■ Problems ■
a – Print the review of Miranda Lambert's Palomino exactly from "Miranda Lambert - Palomino" to "she always hits.".
b – Write what follows the last sentence of the review of Miranda Lambert's album Palomino.

■ Text to read ■

....................

Miranda Lambert - Palomino
Sony Music Nashville
It's easy to see why multiple people have compared Miranda Lambert to Dolly Parton, including Dolly herself. Over 20 years into Miranda's prolific, consistently-rewarding career, she's become the pop-country artist that even pop-country haters love, like Dolly was in the '70s. Her latest album Palomino makes very good on the promise of Miranda's crossover appeal, from its swaggering blues rock ("Actin' Up") to tender folk songs ("In His Arms") to anthemic country-pop ("Strange") to a B-52's collaboration to a Mick Jagger cover. Miranda swings in a ton of different directions on Palomino, and she always hits.

....................

■ Data block ■
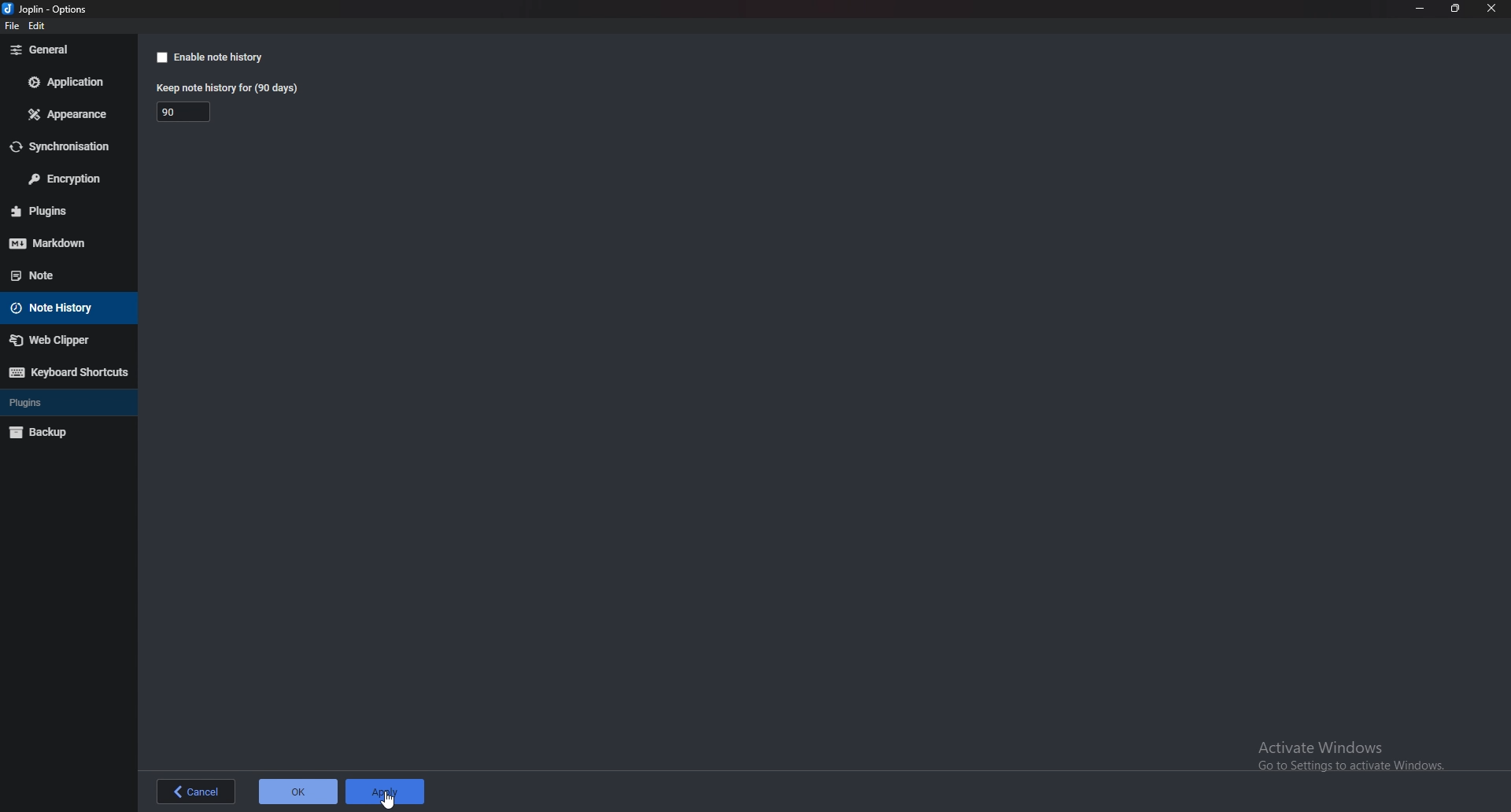  Describe the element at coordinates (69, 307) in the screenshot. I see `Note history` at that location.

....................

■ The responses ■
a –
Miranda Lambert - Palomino
Sony Music Nashville
It's easy to see why multiple people have compared Miranda Lambert to Dolly Parton, including Dolly herself. Over 20 years into Miranda's prolific, consistently-rewarding career, she's become the pop-country artist that even pop-country haters love, like Dolly was in the '70s. Her latest album Palomino makes very good on the promise of Miranda's crossover appeal, from its swaggering blues rock ("Actin' Up") to tender folk songs ("In His Arms") to anthemic country-pop ("Strange") to a B-52's collaboration to a Mick Jagger cover. Miranda swings in a ton of different directions on Palomino, and she always hits.

b –
Plains - I Walked With You A Ways
For their collaborative album as Plains, Katie Crutchfield (aka Waxahatchee) and Jess Williamson embraced their shared roots in country music and love of artists like Loretta Lynn, Tammy Wynette, Dolly Parton, Shania Twain, and The Chicks, but Katie told Pitchfork, "There was that shared thing of, ‘Oh, we’re not trying to do this, this country element just sort of snuck in there." I Walked With You A Ways followed Waxahatchee and Jess Williamson's 2020 albums, Saint Cloud and Sorceress, respectively, both of which flirted more directly with country music than the artists had in the past, and Katie says the new album also functioned as a lower-stakes palate cleanser after the deeply personal Saint Cloud. Each member brought their own songs to the table for I Walked With You A Ways, and the songs are really brought to the next level when Katie and Jess harmonize, fusing their voices to create something that's even greater than the sum of Plains' parts.
Ryan Culwell - Run Like A Bull
On his best album yet, Ryan Culwell blurs the lines between country, rock, and folk more than ever before, with a batch of songs that sit nicely next to Jason Isbell, Bruce Springsteen, Tom Petty, and Fleetwood Mac without abandoning Ryan's Texas country roots. Run Like A Bull ranges from anthems that deserve to be played in stadiums ("All I Got," "Let's Go Crazy," "Keep Your Head Up") to more serene tunes ("Colorado Blues," "Certain Light"), and Ryan tops it off with a conversational, down-to-earth delivery that, in a certain light, can really wreck you.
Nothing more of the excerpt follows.